Should I use gp3 or io2 Block Express for RDS storage?

Start with gp3 for nearly all new RDS workloads on Amazon EBS. gp3 decouples IOPS and throughput from volume size: you get a predictable baseline (3000 IOPS and 125 MiB/s throughput in the standard configuration) and can provision additional IOPS and throughput independently up to the maximums supported for your DB instance class and engine. Move to io1 or io2 Block Express when you need sustained, very high IOPS with low latency variance and are willing to pay for provisioned IOPS storage—typically large OLTP cores, latency-sensitive financial systems, or workloads that exhaust gp3 headroom at your instance tier. Always validate with Performance Insights and CloudWatch (read latency, queue depth, DiskQueueDepth, wait events) before changing storage class.

Does RDS MySQL still have a query cache I can enable?

No. MySQL removed the query cache in MySQL 8.0. Amazon RDS for MySQL based on 8.0 and later does not offer it. MariaDB on RDS may differ by version, but you should not plan around a server-side query cache. Treat read acceleration as an application concern: cache query results in Redis or Memcached (Amazon ElastiCache), use materialized views or summary tables where appropriate for PostgreSQL, and fix indexes and queries first. Optionally serve stable read-mostly data from a CDN or edge cache if the shape of the response fits.
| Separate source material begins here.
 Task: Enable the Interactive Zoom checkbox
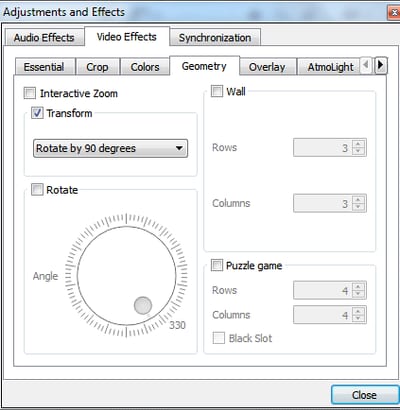pyautogui.click(x=30, y=93)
When should I add RDS read replicas versus caching?

They solve different problems. Read replicas add durable, relational read capacity and are the right tool when you need full SQL semantics on fresh-ish data and can tolerate replication lag (typically small, but not zero). Application caching reduces load on the primary and cuts latency for hot keys or expensive aggregations, but introduces consistency decisions—you must design TTLs, invalidation, and stale reads. In practice, teams do both: replicas for scale-out reads that must stay in the database domain, and ElastiCache (or in-process caches) for idempotent, hot-path reads. Never use a replica as a substitute for fixing missing indexes or N+1 query patterns.
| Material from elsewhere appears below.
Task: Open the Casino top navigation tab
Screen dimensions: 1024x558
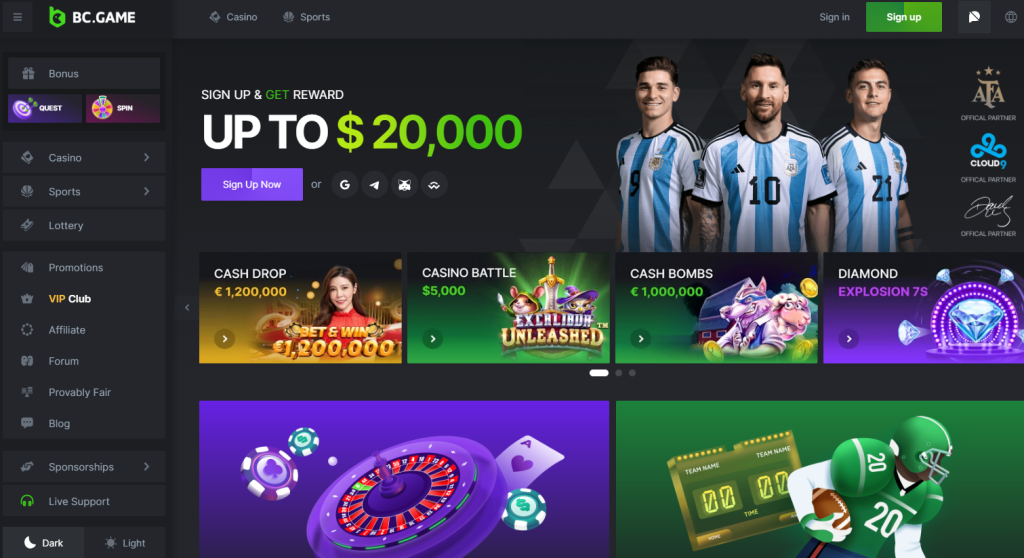Action: (x=233, y=17)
What is RDS Proxy actually buying me?

Amazon RDS Proxy is a managed connection pooler in front of RDS and Aurora. It multiplexes many short-lived application connections onto a smaller number of database connections, which protects the database from connection storms—common with AWS Lambda, Kubernetes microservices, or ORMs that open per-request connections. It also integrates with IAM database authentication and can make failover handling cleaner for applications that would otherwise see large connection spikes during failovers. It does not replace query optimization or caching; it stabilizes connection churn and can reduce CPU spent on connection setup and TLS handshakes.

How do I avoid cache stampedes when I cache expensive queries?

A cache stampede happens when many concurrent requests miss the same key and all hit the database at once. Mitigations include: probabilistic early expiration ("jitter" around TTL so keys do not all expire together); request coalescing or single-flight (only one backend rebuilds the value while others wait); locking or short-lived "placeholder" values; and warming critical keys after deploy. For very hot keys, use a longer TTL with explicit invalidation on write paths, or stale-while-revalidate so callers get slightly stale data while one worker refreshes asynchronously.

How does this differ from running Amazon Aurora?

This article focuses on RDS engines backed by Amazon EBS (gp2, gp3, io1, io2). Aurora uses a dissimilar storage layer and a different I/O cost model—including an I/O-Optimized cluster option that trades per-I/O charges for higher compute pricing when I/O dominates spend. If you are choosing between RDS and Aurora, see our comparison first, then apply the operational habits here (PI, pooling, indexing, caching) to whichever engine you run.

AWS RDS Performance & Caching: IOPS, gp3, RDS Proxy, ElastiCache (2026)

Database performance advice often ages badly: storage classes change, engines drop features, and “turn on the query cache”-style tips become harmful. The conceptual map in ByteByteGo’s database performance cheatsheet—indexing, query plans, pooling, replication, monitoring—is still a useful scaffold. This guide translates those ideas onto Amazon RDS with current AWS primitives: gp3 IOPS, Performance Insights, RDS Proxy, read replicas, and application-side caching (ElastiCache / layered caches). Conceptual credit to ByteByteGo; implementation detail is RDS-specific and checked against how RDS and EBS behave today.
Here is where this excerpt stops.